- Developer: GNU Project
- Stable release: 20260622 / 27 June 2026; 11 days ago
- Written in: Perl
- Operating system: GNU
- Type: Utility
- License: GPLv3
- Website: www.gnu.org/software/parallel/
- Repository: git.savannah.gnu.org/cgit/parallel.git ;

= GNU parallel =

Shell tool for executing jobs in parallel

GNU parallel is a command-line utility for Linux and other Unix-like operating systems which allows the user to execute shell scripts or commands in parallel. GNU parallel is free software, written by Ole Tange in Perl. It is available under the terms of GPLv3.

== Usage ==

Introduction video, Part 1

Introduction video, Part 2

The most common usage is to replace the shell loop, for example

while read x; do
    do_something "$x"
done < list

to the form of

parallel do_something < list

where the file list contains arguments for do_something and where process_output may be empty.

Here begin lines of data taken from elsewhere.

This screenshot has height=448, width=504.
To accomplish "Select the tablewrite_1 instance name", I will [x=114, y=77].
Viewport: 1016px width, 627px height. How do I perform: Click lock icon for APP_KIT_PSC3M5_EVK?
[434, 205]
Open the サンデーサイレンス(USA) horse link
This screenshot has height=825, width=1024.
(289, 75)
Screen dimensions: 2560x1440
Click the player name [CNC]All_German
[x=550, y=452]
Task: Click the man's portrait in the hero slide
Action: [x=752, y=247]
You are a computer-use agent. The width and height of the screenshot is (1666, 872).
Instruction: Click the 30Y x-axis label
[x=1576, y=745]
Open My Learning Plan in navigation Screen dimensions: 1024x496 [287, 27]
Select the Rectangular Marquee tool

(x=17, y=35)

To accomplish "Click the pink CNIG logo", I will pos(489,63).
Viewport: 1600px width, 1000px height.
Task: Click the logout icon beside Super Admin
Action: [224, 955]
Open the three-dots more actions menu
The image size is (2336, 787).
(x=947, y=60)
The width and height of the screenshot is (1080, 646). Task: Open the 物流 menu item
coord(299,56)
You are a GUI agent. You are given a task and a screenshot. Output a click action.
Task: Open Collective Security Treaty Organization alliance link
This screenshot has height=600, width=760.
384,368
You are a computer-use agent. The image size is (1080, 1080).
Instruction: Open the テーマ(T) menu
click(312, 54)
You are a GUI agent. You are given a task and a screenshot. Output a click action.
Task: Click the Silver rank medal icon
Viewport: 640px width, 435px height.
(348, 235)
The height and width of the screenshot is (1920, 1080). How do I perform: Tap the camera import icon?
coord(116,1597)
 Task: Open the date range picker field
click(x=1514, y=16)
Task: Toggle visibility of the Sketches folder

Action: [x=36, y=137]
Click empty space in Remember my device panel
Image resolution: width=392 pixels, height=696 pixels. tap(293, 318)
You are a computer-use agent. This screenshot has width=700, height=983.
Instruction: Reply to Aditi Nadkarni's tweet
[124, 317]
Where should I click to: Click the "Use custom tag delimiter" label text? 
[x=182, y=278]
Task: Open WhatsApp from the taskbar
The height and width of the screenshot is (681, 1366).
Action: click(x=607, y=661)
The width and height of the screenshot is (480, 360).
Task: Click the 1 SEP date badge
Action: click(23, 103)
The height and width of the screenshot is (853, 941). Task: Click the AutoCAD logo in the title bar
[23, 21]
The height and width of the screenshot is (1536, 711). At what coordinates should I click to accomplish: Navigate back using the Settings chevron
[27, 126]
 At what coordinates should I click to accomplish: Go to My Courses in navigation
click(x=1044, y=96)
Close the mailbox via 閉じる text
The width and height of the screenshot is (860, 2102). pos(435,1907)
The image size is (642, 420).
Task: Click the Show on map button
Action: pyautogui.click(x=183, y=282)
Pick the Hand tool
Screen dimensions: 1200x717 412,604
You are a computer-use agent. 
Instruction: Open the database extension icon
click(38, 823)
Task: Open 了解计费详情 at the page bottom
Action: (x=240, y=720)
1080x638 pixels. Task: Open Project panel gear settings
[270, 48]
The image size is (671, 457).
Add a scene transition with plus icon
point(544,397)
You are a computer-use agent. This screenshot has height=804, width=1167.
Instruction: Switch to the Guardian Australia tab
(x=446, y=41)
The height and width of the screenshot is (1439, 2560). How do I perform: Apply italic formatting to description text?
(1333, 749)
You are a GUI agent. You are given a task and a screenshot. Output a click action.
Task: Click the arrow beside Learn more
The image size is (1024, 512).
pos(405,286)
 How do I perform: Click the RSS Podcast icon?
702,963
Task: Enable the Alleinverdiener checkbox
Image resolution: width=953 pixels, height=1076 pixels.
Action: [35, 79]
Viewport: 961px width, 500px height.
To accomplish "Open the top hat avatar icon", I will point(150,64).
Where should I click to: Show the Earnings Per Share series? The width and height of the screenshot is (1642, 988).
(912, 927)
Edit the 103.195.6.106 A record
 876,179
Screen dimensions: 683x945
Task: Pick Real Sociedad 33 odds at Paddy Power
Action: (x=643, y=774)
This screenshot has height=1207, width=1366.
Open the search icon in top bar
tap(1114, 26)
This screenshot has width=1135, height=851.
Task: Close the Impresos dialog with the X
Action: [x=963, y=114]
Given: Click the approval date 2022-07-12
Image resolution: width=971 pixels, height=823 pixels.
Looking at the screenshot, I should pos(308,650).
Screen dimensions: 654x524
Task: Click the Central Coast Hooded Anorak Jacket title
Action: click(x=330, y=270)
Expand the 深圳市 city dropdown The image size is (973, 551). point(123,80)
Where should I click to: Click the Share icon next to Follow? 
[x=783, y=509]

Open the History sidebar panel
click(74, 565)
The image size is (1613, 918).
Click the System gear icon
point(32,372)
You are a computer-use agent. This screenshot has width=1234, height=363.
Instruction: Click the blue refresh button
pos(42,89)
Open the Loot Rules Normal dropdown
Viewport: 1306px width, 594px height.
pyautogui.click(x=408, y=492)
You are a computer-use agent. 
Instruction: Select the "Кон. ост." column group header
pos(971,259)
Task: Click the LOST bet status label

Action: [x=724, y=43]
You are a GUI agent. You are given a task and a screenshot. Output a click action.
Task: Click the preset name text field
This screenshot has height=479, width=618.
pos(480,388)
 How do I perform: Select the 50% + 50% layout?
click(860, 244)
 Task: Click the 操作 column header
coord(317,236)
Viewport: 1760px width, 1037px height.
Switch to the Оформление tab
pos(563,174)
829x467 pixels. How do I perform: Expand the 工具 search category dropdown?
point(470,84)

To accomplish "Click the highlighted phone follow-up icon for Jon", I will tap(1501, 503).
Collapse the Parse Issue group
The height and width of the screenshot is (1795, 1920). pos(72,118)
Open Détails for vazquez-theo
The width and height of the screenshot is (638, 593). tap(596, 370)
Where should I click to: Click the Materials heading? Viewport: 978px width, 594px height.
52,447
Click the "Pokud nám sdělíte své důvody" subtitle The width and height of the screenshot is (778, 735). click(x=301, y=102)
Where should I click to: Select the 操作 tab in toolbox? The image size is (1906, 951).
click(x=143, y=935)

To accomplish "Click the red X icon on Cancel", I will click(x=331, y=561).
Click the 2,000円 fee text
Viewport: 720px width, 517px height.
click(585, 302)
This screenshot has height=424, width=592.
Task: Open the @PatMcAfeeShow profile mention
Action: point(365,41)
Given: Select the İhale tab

Scripts using parallel are often easier to read than scripts using pexec.

The program parallel features also
- grouping of standard output and standard error so the output of the parallel running jobs do not run together;
- retaining the order of output to remain the same order as input;
- dealing nicely with filenames containing special characters such as space, single quote, double quote, ampersand, and UTF-8 encoded characters;
By default, parallel runs as many jobs in parallel as there are CPU cores.

==Examples==

find . -name "*.foo" | parallel grep bar

The above is the parallel equivalent to:

find . -name "*.foo" -exec grep bar {} +

This searches in all files in the current directory and its subdirectories whose name end in .foo for occurrences of the string bar. The parallel command will work as expected unless a file name contains a newline. In order to avoid this limitation one may use:

find . -name "*.foo" -print0 | parallel -0 grep bar

The above command uses the null character to delimit file names.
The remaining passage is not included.